When Jennifer began working as the attendance specialist for Salt Lake City School District, some of her first interactions with families were in district-level attendance conferences, where families would often face blame for their child’s absences, and little was done to help them address the problems behind why their child was missing school.

Applying research findings on supports for reducing student absences and her years of experience in the district’s Equity department, Jennifer transformed these meetings into opportunities to engage with families and learn about their struggles with regular attendance. She began inviting school staff and wraparound service providers to these meetings, with the goal of understanding each family’s challenges and identifying solutions to help these chronically absent students get to school more often.

“Once they’ve missed a few days, when they try to go back, they feel behind, sometimes they feel shamed by their teacher or their classmates… so, it’s just easier not to go anymore.”

Jennifer often found that students’ reasons for missing school were based on their relationships (or lack thereof) with peers or school staff and not feeling included in their school community. For example, some students who were missing a lot of school felt left out by their classmates or faced isolation and pressure in their classrooms as a result of missing important content, causing them to give up on attending altogether. Other factors uncovered through these meetings included family-related issues, such as being homeless, lacking transportation, or being responsible for taking care of younger siblings while parents are away at work.

Building a web of support

By re-imagining what could be accomplished through these attendance conferences, Jennifer was able to build a web of support for chronically absent students that could help create a more positive school experience, prevent them from landing in truancy court, and ultimately get them back on track academically. Now, families walk away from these meetings with action plans that go beyond just addressing standard attendance issues and might include connecting families to community resources such as a local food bank, Boys and Girls Club, or transportation vouchers. In these meetings, school-based staff may also commit to supporting students socially or helping them to manage their academic workload. Everyone leaves with an understanding that the school community cares about the student and his or her success.

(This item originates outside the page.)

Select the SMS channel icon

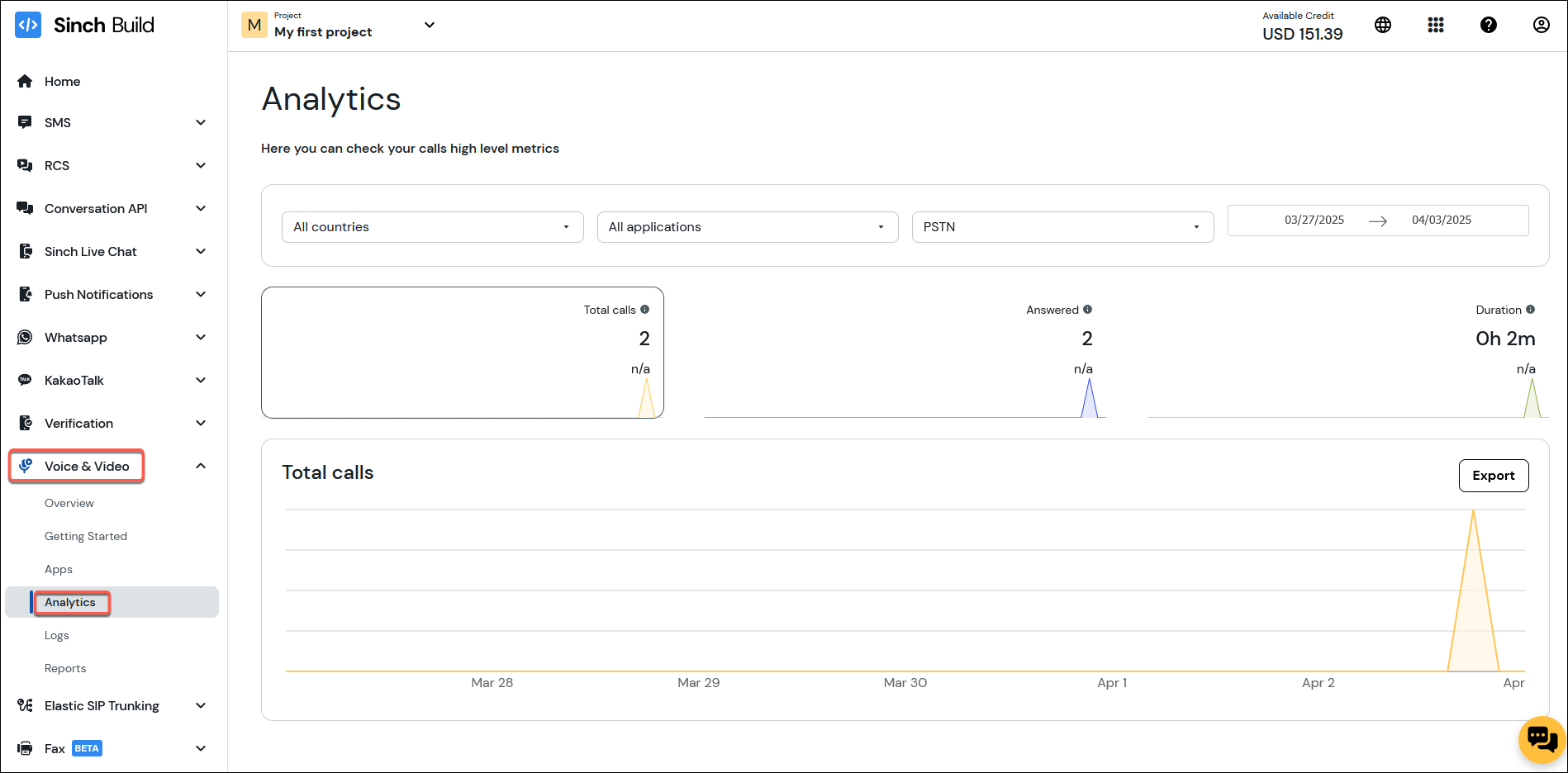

The Chronic Absence Network

Although Jennifer and her Salt Lake City School District colleagues were already doing a lot to address chronic absenteeism, they joined the CAN to further examine student-level data and learn with and from other local school districts about effectively using data to improve supports for good attendance. As part of this work, Jennifer and her colleagues are now focused on finding ways to work more closely with schools in their district to identify and support chronically absent students. Jennifer recognizes that schools can engage in the same process that is being done at the district level — digging deeper into families’ particular situations in order to address a wide range of barriers to regular school attendance — and that they may even be better positioned than district staff to do so because they have prior relationships with students and their families.

“To me it is important to shift these conversations into the schools,” says Jennifer, “to be able to address those issues before kids have been absent so much that it really is hard to get caught up.”

Through the CAN, and with REL West’s support, schools and districts in the Salt Lake City region are examining a range of data and building their own webs of support for chronically absent students. Their examples of research-based strategies and lessons learned from local improvement cycles can also be used by other schools and districts that are interested in addressing chronic absence.